“ And I watch your convictions melt like ice cubes in an ocean….”
Each morning when I come into work, and listen to the useless ramblings of my office mate, I get more and more motivated to escape cubicle land.
This morning her ploy at getting attention was to blast Pantera loudly through her headphones. It wasn’t an enjoyable sound, not because I’m not into Pantera (which I’m not) but because any kind of music played through the drone of headphones just sounds like someone railing a tin can against your head. But I digress. She got what she wanted, soon another cube slave made their way over and asked what she was listening to. What came next was the most annoying part of her charade; “ Oh, I’m listening to Pantera… have you heard of them?

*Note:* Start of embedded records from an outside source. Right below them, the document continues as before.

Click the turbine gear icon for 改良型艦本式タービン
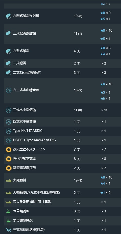This screenshot has height=234, width=121. tap(9, 150)
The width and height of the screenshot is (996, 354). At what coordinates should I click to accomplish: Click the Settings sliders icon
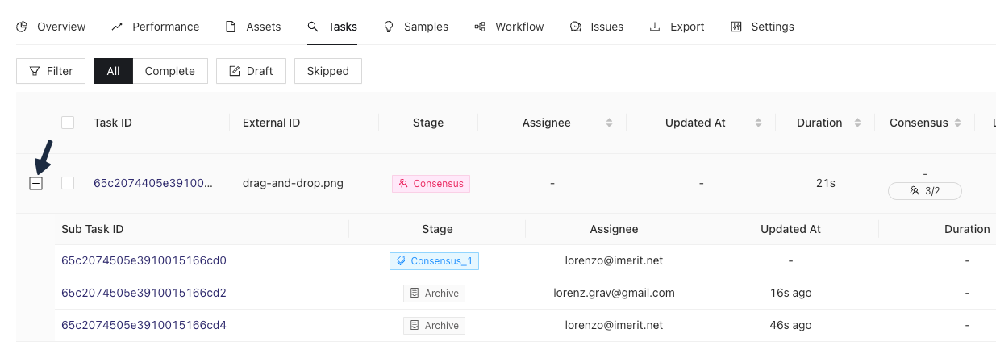pos(736,27)
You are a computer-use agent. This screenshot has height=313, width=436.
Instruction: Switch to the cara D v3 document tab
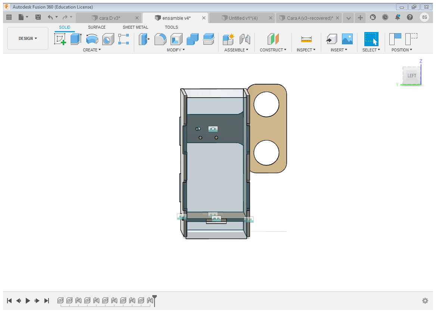109,18
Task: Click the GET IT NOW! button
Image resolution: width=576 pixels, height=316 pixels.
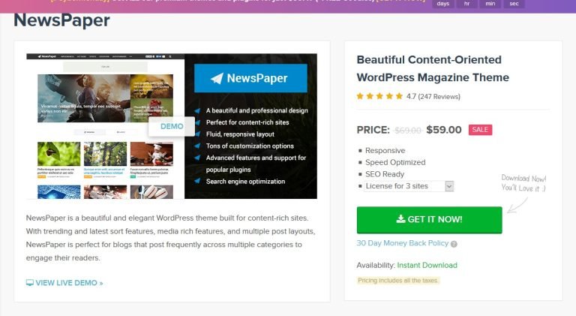Action: (x=430, y=220)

I don’t think they are new… they’re kind of old…” What did she do? Just pick something that seemed the most attention grabbing in the religious affiliated office? Could she be more desperate? “ Its pretty bad ass stuff. Pretty heavy.” Get over yourself.

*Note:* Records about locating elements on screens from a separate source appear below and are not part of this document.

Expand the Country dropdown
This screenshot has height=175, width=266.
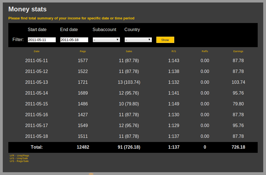pyautogui.click(x=138, y=40)
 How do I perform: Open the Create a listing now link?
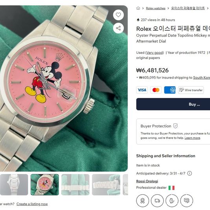pos(32,204)
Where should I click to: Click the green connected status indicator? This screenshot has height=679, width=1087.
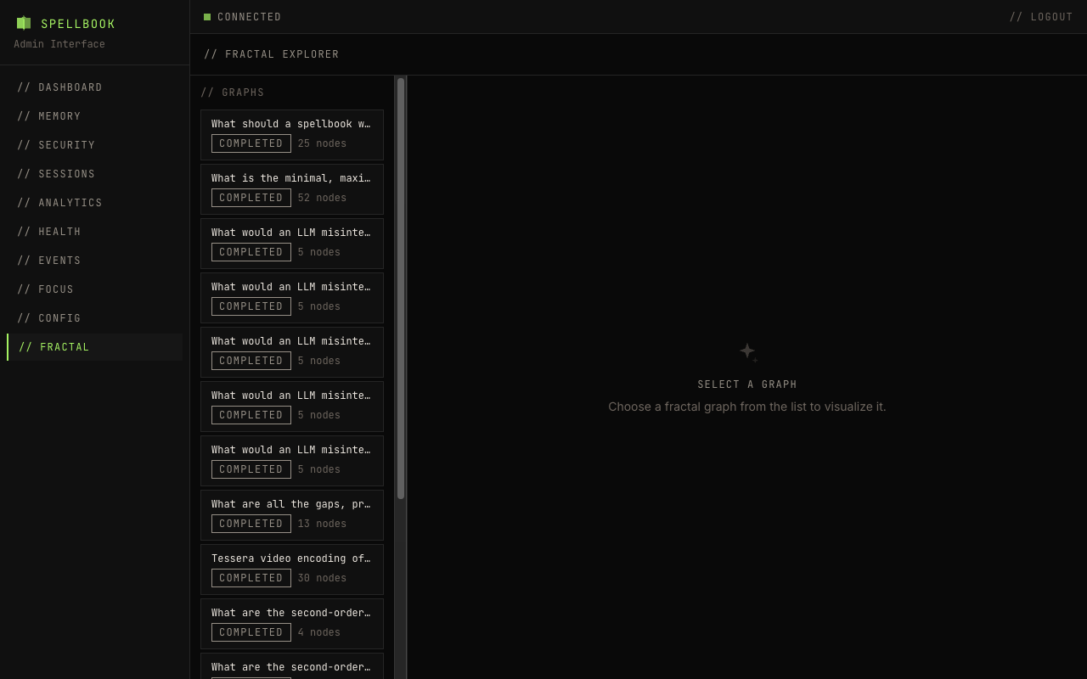[x=207, y=17]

I went to see the school’s counselor on Monday, and as excited as I was, I have to say the people working there had the passion of a brass doorknob. I suppose I can’t judge them, on the inside, I feel the same way while working but I never let my customers see it! Perhaps I’m not as jaded as I thought.
Needless to say, the counselor pretty much told me I needed to wait for my transcripts to be reviewed. She said the chances of my ‘online’ course credits transferring looked a bit grim, in her opinion. I’m hoping she’s wrong. For now, however, I can fulfill some credits I need that don’t have prerequisites.
I knew for sure I’d be taking psychology 101 this summer. I figured it would be a decent way to fall back into academia. I also have another humanities class to take, and Film and Literature caught my eye. I love Film. I love Literature. I love comparing movies based on books I’ve loved ,while sitting on my soap box aka couch in my living room, so perhaps I’ll give it a go.
I may be getting ahead of myself as it will take at least two years for me to finish my associates degree part-time, but I’ve been looking at schools to transfer to for my bachelors degree. The options are nil.
I find that the schools with psychology programs I like don’t cater to adult schedules, (all I’m asking for is evening and/or weekend classes, and hopefully an adult learning community) and the schools that do offer adult tracks, well, their psychology programs leave a lot to be desired.
But for now, I sit in my three walled shared cube, and listen to voice the on the other side of me discuss American idol with profound comments such as ‘nasty teeth, great voice.’ Oh, how I love the office.